La recherche musicale

Cette expression évoque tantôt les œuvres d'essai ou d'avant-garde, tantôt la recherche instrumentale de « nouveaux moyens », plus rarement une démarche fondamentale, dont on ignore si elle relève de la science ou de l'art. À la vocation de compositeur P. Schaeffer préfère celle de chercheur. Il définit une recherche fondamentale en musique à l'instar d'une linguistique, encore qu'il dénonce le transfert abusif du modèle de la langue. La musique est précisément ce que le langage des mots n'atteint pas. Pourtant, la même « articulation » semble jouer entre sonore et musical tout comme entre phonétique et phonologique. Avant même de songer au « langage musical » dans une « articulation supérieure », on peut donc préconiser une approche de l'objet sonore, porteur potentiel de valeurs ou caractères musicaux.
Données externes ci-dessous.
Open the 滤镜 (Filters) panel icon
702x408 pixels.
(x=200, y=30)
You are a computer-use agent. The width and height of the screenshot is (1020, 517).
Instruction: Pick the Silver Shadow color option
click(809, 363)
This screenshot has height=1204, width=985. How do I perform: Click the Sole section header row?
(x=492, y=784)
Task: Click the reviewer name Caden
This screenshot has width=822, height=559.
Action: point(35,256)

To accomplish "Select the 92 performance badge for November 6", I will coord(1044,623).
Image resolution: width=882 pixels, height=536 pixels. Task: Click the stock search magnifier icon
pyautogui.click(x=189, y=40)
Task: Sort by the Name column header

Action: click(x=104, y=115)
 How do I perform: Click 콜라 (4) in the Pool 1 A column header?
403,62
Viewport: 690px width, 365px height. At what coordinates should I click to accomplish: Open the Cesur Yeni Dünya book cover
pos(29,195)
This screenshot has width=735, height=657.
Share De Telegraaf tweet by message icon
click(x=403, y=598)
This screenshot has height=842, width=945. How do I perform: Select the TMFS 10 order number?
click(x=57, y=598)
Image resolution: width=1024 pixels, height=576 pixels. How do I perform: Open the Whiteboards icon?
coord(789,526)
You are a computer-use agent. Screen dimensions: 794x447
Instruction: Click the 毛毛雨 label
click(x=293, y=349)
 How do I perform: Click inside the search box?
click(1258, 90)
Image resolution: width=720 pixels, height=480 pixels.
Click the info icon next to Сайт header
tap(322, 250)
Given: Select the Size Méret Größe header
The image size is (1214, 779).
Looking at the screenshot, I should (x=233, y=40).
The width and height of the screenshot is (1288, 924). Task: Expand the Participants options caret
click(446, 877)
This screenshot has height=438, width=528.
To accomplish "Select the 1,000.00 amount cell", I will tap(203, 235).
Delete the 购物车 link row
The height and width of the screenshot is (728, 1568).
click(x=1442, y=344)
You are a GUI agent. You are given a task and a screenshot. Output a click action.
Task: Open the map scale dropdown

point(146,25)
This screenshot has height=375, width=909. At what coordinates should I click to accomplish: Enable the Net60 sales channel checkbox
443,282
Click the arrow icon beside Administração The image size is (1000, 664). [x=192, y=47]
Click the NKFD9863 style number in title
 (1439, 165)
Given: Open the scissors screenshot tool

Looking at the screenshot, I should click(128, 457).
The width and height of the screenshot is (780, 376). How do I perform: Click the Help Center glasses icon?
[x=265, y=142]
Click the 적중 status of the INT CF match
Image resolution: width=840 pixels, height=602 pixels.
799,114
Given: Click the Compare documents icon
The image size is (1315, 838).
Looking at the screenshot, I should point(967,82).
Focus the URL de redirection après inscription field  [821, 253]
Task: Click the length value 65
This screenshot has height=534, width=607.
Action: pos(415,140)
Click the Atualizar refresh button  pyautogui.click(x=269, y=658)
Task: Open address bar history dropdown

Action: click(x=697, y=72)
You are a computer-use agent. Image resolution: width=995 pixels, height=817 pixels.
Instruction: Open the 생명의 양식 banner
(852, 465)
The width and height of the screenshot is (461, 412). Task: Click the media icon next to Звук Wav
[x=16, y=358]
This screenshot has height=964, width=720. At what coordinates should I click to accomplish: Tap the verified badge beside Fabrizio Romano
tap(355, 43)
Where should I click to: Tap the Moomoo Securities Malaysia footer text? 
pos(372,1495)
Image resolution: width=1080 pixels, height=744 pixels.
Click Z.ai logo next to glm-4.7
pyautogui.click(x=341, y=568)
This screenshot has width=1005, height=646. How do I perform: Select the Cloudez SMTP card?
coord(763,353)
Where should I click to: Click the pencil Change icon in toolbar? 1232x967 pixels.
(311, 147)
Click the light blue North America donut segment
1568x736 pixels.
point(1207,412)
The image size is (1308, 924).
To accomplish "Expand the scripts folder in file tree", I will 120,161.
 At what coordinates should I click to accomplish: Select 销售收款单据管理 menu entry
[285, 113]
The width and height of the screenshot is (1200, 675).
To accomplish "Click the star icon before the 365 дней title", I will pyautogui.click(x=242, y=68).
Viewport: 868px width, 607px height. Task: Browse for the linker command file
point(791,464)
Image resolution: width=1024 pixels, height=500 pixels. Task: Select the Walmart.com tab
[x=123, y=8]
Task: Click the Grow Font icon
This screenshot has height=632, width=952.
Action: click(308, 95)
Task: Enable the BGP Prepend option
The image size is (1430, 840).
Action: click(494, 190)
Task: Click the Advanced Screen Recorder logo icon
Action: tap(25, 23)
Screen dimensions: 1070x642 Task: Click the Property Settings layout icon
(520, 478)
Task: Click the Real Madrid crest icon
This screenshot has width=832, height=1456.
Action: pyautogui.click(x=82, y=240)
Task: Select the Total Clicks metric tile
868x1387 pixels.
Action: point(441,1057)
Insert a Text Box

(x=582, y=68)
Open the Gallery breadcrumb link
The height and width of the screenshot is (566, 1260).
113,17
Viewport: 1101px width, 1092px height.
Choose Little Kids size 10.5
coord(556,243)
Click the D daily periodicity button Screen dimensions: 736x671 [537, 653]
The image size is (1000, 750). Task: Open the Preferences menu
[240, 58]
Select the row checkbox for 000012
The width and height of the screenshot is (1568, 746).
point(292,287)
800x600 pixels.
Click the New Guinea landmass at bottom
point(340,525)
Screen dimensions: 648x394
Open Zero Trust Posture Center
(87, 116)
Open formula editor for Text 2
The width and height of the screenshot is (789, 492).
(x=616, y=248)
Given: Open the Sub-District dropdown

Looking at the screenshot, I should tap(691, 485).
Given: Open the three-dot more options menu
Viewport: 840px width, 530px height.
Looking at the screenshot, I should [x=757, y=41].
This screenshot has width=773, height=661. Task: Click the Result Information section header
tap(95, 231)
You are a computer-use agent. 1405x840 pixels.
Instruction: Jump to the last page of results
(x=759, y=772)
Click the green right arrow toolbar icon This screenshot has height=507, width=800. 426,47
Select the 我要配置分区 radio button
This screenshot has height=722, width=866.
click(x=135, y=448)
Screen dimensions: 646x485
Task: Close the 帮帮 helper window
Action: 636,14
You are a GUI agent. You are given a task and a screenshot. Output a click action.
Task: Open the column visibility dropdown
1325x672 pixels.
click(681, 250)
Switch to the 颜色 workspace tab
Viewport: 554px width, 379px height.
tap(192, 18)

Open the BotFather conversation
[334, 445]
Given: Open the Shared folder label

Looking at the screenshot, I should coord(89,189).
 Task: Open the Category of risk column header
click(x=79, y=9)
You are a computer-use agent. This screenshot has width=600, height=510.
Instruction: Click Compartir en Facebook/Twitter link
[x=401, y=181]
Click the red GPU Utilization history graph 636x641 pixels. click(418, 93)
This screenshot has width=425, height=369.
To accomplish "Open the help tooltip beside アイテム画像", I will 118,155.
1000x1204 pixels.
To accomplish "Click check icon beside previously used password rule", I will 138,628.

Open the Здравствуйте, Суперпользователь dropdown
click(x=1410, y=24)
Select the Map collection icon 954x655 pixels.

   Deux différences apparaissent alors tant avec la musicologie qu'avec la linguistique traditionnelle. Ces deux démarches partaient de langages existants, d'un code culturel, dont les unités élémentaires sont déduites grâce au contexte. Dans une musique en devenir, postulée à partir de matériaux « inouïs », la tentation est de remonter de l'élément à l'organisation, du simple au complexe. C'est ce qui peut expliquer les échecs parallèles des deux investigations, et peu importe alors qu'elles soient empiriques ou rationnelles.

   Tandis que la phonétique étudie avec le plus grand soin un matériel sonore limité à l'instrument phonatoire humain, une phonétique généralisée du sonore doit envisager l'ensemble des sons possibles. Pour pouvoir en apprécier la convenance musicale, on doit commencer par décrire une morphologie et une typologie des objets sonores considérés comme unités de perception. C'est ce que vise le Traité des objets musicaux paru en 1966 et résumant quinze ans d'investigation. Œuvre considérable mais inachevée, de l'avis même de son auteur, puisque ce solfège, « le plus général qu'il soit », devrait être complété par un Traité des organisations musicales.